Alex Steer

Better communication through data / about / archive

From semantic webs to thesaurus worlds

633 words | ~3 min

I've spent a lot of time recently thinking (not blogging) about context-dependent search and location-based digital services of the Layar variety, and in particular what they mean for brands and consumers. There's too much to go into, but on the one hand there is enormous potential to improve opportunities for that most enjoyable of activities, random discovery; and on the other, there is the rather tiresome effect of putting another layer of intermediation between people and the world around them, even as we keep praising the disintermediating effects of the social web.

For now, I'd like to think about one of the newest real-world search applications, the frankly astonishing (if it works) Google Goggles. There have been no shortage of planners, social media commentators and all talking about GG, so I won't rehash those analyses. I will say, with my linguist's goggles on, that this is a particularly clear example of the trend towards making the real world a more semantically well-organised place.

A few years ago it felt like you couldn't move without hearing someone talking about the semantic web: the idea that data on the web should be well structured so it can be read and processed by machines as well as humans, meaning that data can be sliced, diced and re-presented as desired. Though it's less of a buzzword now, the idea of the semantic web (now it's not just mired in tagging) has proved phenomenally useful. We're used to websites that can cut and swap data via APIs and XML specifications - think of all those Facebook apps that use your data, or the various platforms for accessing Twitter. The other big development, of course, has been in natural language processing - helping computers improve their understanding of unstructured data.

All this has made the web a much more searchable place. We are now beginning to see the creation of a semantic world, which functions by interposing a layer of data between device-carrying human beings and physical objects. For individual users our semantic goggles can be switched on and off when need be (though in theory that's true of mobile telephones too), but collectively it means that we are going to start paying a lot more attention to the meanings and categories of things in the world. We are moving from the world as dictionary - a collection of items that we can only read one at a time and try to remember - to the world as thesaurus: a network of semantically interrelated items that we can cross-refer and make associations between. (For anyone interested in the implications of the web for this kind of thinking on actual dictionaries and thesauruses, I recommend my former colleague James McCracken's excellent paper.)

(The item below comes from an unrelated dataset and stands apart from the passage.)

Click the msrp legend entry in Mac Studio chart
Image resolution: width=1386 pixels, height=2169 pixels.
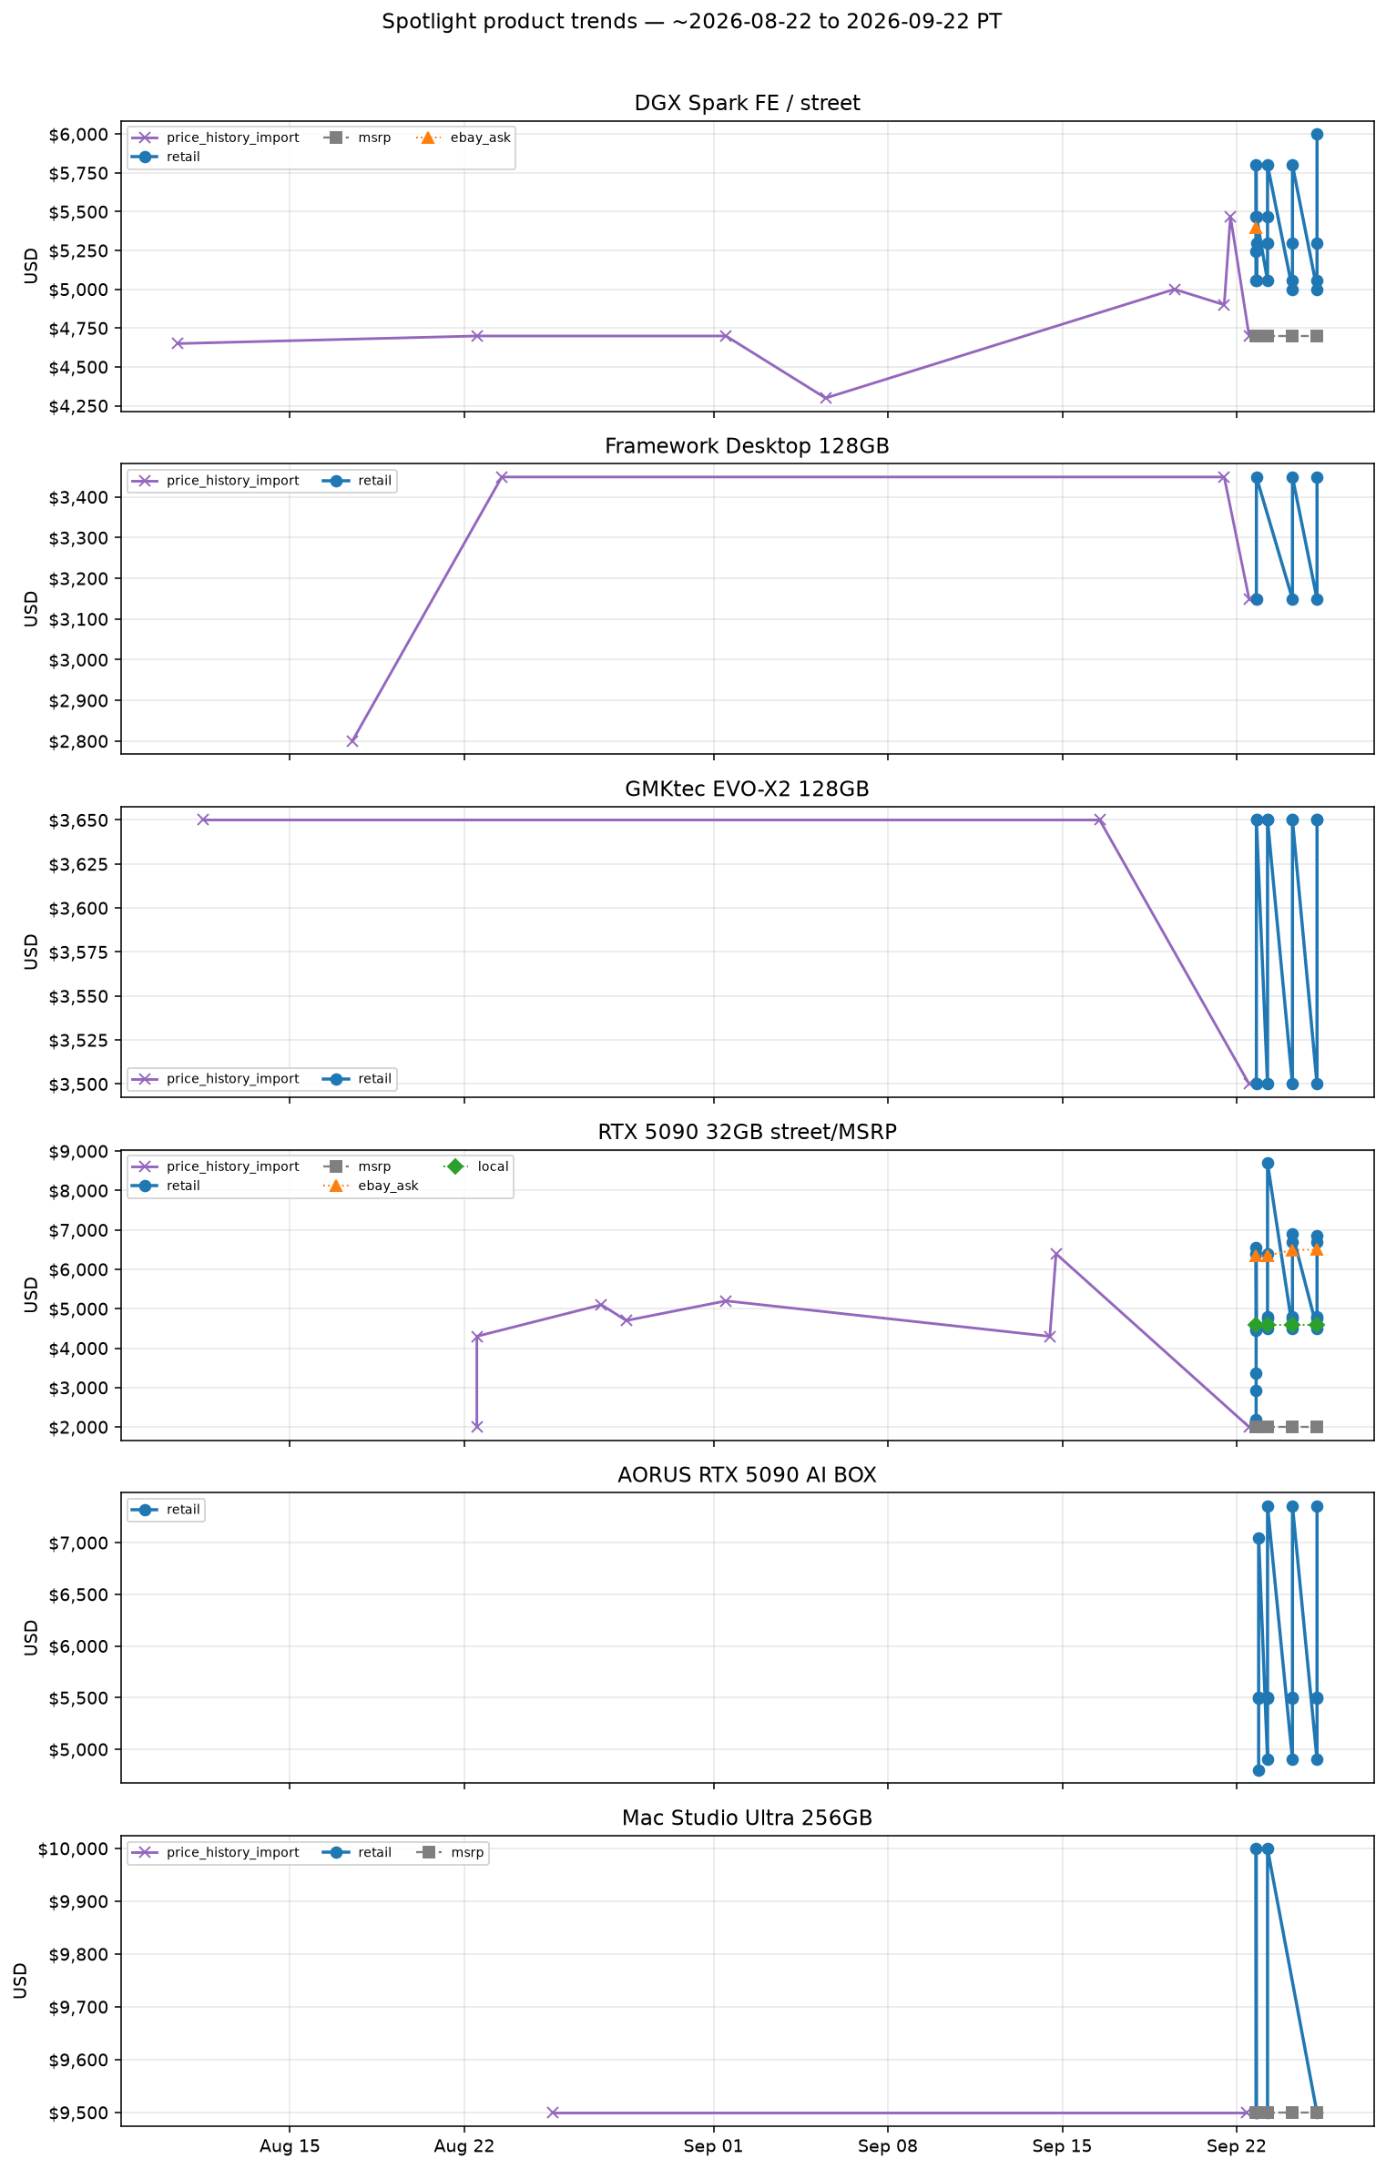pyautogui.click(x=452, y=1852)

Inevitably, when a new visual or audio search technology comes along, someone somewhere proclaims the death of language as a medium on the web. Given my expressed scepticism about 'death of' arguments, I obviously have little sympathy, particularly in this case. Real-world search is going to require a massive expansion of both the semantic web and of natural language processing as we try to make sense of the poor stimuli and fuzzy logic (not to say fuzzy images) of the world on which we're trying to build a thesaurus. I can't help feeling John Wilkins and the other seventeenth-century theoreticians of philosophical languages should be the patron scientists of the context-dependent web.

# Alex Steer (18/12/2009)